Phase 27: Context Pack Builder

• Add repo_context stage.
• Generate context-pack.md.
• Include task, acceptance criteria, relevant files, snippets, and constraints.
• Add line-numbered excerpts.
• Add context-size caps.

Phase 28: Project Context Chart MVP

• Generate .nightshift/project-context-chart.md.
• Include files, responsibilities, functions/classes, entry points, tests.
• Use simple regex/parser MVP.
• Update chart during planning.
• Store anchors/line numbers/search terms.

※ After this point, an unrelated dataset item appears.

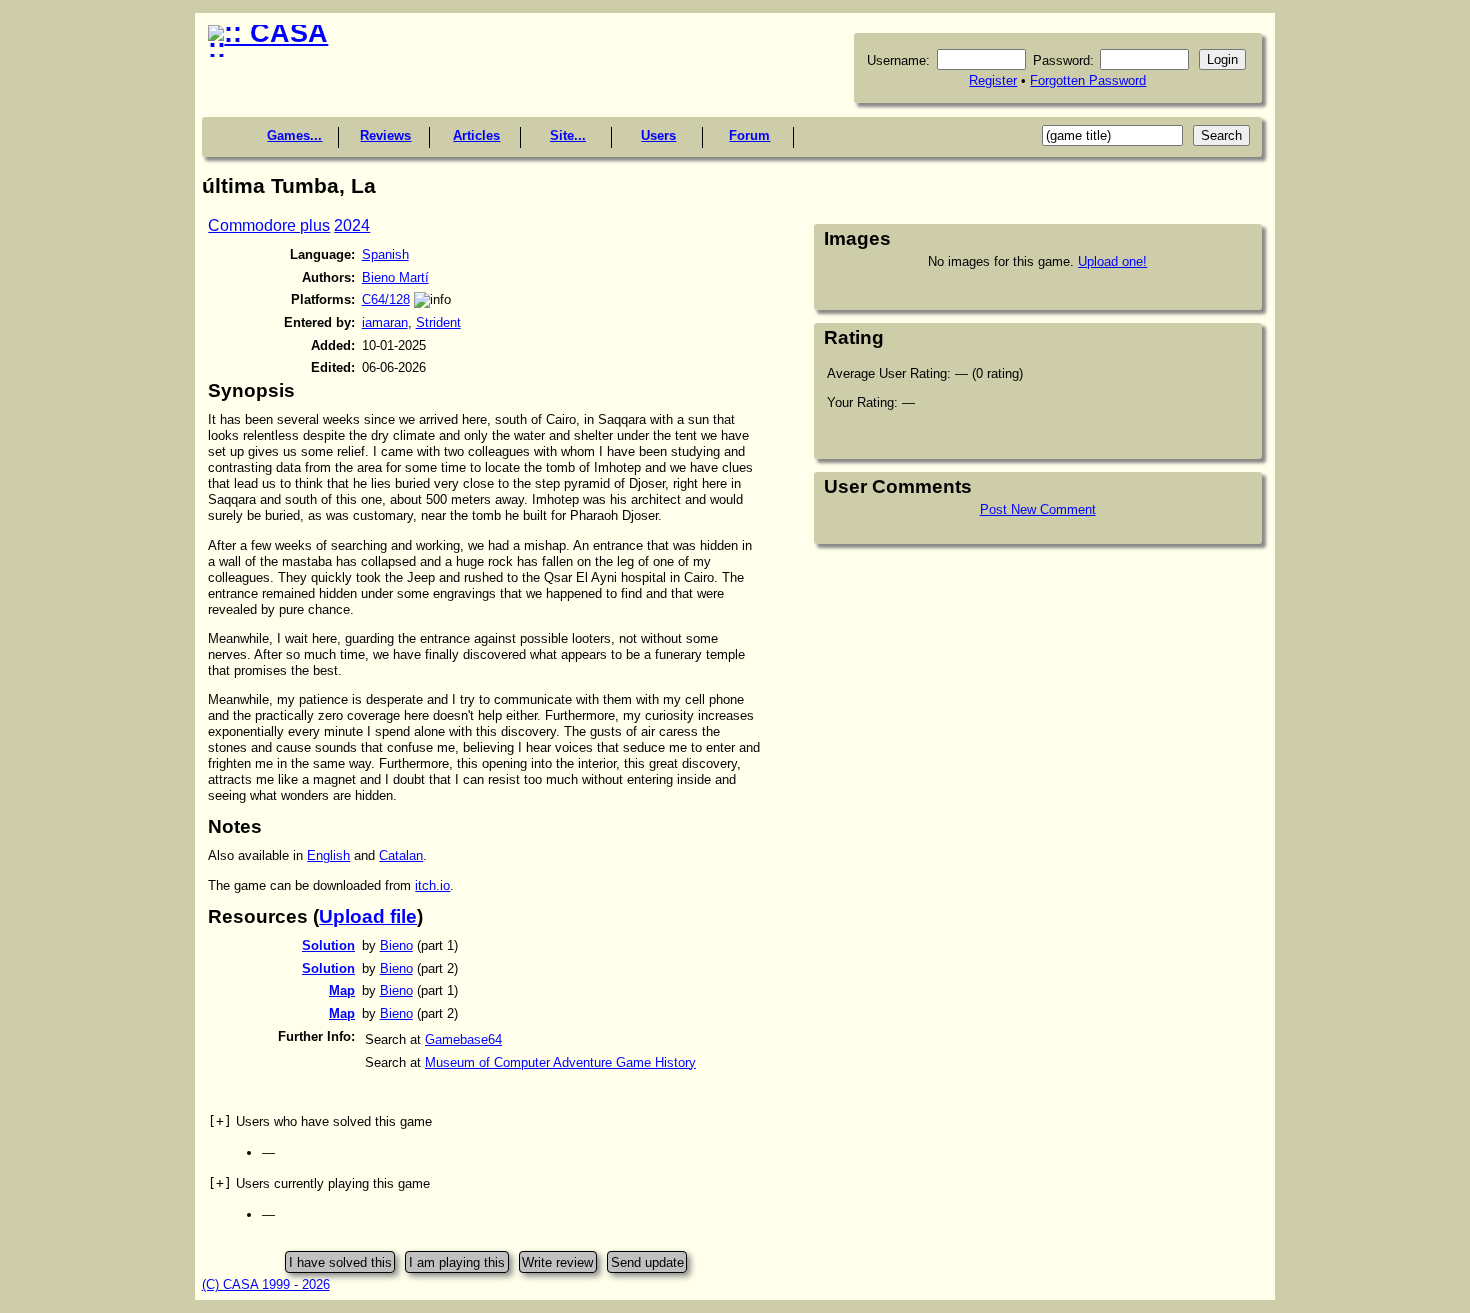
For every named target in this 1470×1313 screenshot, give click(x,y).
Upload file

Phase 29: Code Writer Stage

• Add code_writer stage type.
• Feed it task + context pack.
• Require unified diff output.
• Save proposed.patch.
• Save implementation-summary.md.

Phase 30: Patch Normalization

• Add patch_normalizer stage.
• Support low-temperature formatter model.
• Convert messy model output to valid unified diff.
• Reject missing/ambiguous edits.
• Save normalized.patch.

Phase 31: Patch Validation

• Parse unified diffs.
• Reject malformed patches.
• Enforce scoped paths.
• Reject path traversal.
• Enforce max files/max lines changed.
• Reject forbidden files.

Phase 32: Patch Apply / Dry Run

• Add patch_apply stage.
• Support mode: dry_run.
• Support mode: apply.
• Save applied.patch.
• Preserve pre/post git status.
• Fail cleanly on apply errors.

Phase 33: Test Feedback Repair Loop

• Feed test/static failure output back into implementer.
• Add bounded repair attempts.
• Save each repair patch.
• Save repair summaries.
• Stop after max retry count.

Phase 34: End-to-End Coding Quickstart

• Update quickstart to modify real code.
• Include fake-agent test fixture.
• Demonstrate lookup → context pack → patch → apply → test.
• Document dry-run vs apply mode.

---

Appendix A: Design Decisions and Rationale

A.1 Local-first architecture

Decision:

• Prefer local models and local execution

Reasoning:

• Cheapness-first design
• Better experimentation
• Better privacy
• Reduced vendor dependency
• Better overnight scalability

---

A.2 State machine over DAG

Decision:

• Use configurable state-machine workflows

Reasoning:

• One-task-at-a-time execution
• Retry loops are primary workflow behavior
• Easier auditing
• Easier debugging
• Simpler MVP

---

A.3 YAML configuration

Decision:

• Use declarative YAML config

Reasoning:

• Human-readable
• Easier nested workflow representation
• Safer than arbitrary Python
• Better portability

---

A.4 Cheapness-first model routing

Decision:

• Use expensive models selectively

Reasoning:

• Overnight pipelines can become token-expensive
• Local models are sufficient for many stages
• Review stages benefit more from premium models

---

A.5 Strict repository scoping

Decision:

• Limit writable paths and executable commands

Reasoning:

• Prevent accidental damage
• Maintain trust in unattended execution
• Improve auditability

---

A.6 Reviewable output over autonomy

Decision:

• Produce review packages rather than autonomous shipping

Reasoning:

• Human review remains critical
• Improves safety
• Improves correctness
• Keeps architecture grounded and practical

---

A.7 Layered context model

Decision:

• Separate project, task, and retry context

Reasoning:

• Reduces token usage
• Prevents context explosion
• Improves signal quality
• Prevents recursive drift

---

A.8 Artifact-heavy architecture

Decision:

• Persist plans, logs, reviews, outputs, and summaries

Reasoning:

• Debugging
• Prompt experimentation
• A/B testing
• Replayability
• Portfolio visibility

---

A.9 No parallelism in v1

Decision:

• Execute one task at a time

Reasoning:

• Simpler correctness model
• Easier debugging
• Easier repository safety
• Easier context management

---

A.10 Declarative pipelines first

Decision:

• No arbitrary Python hooks in v1

Reasoning:

• Safer execution
• Easier reproducibility
• Easier auditing
• Easier portability

---

Closing Statement

NightShift is intended to explore a practical middle ground between:

• Fully manual software engineering
• Reckless autonomous agent systems

The system assumes that AI agents are useful but unreliable.

NightShift therefore treats agents as bounded workers inside deterministic, auditable, test-driven workflows.

The primary output is not blind autonomy.

The primary output is trustworthy leverage.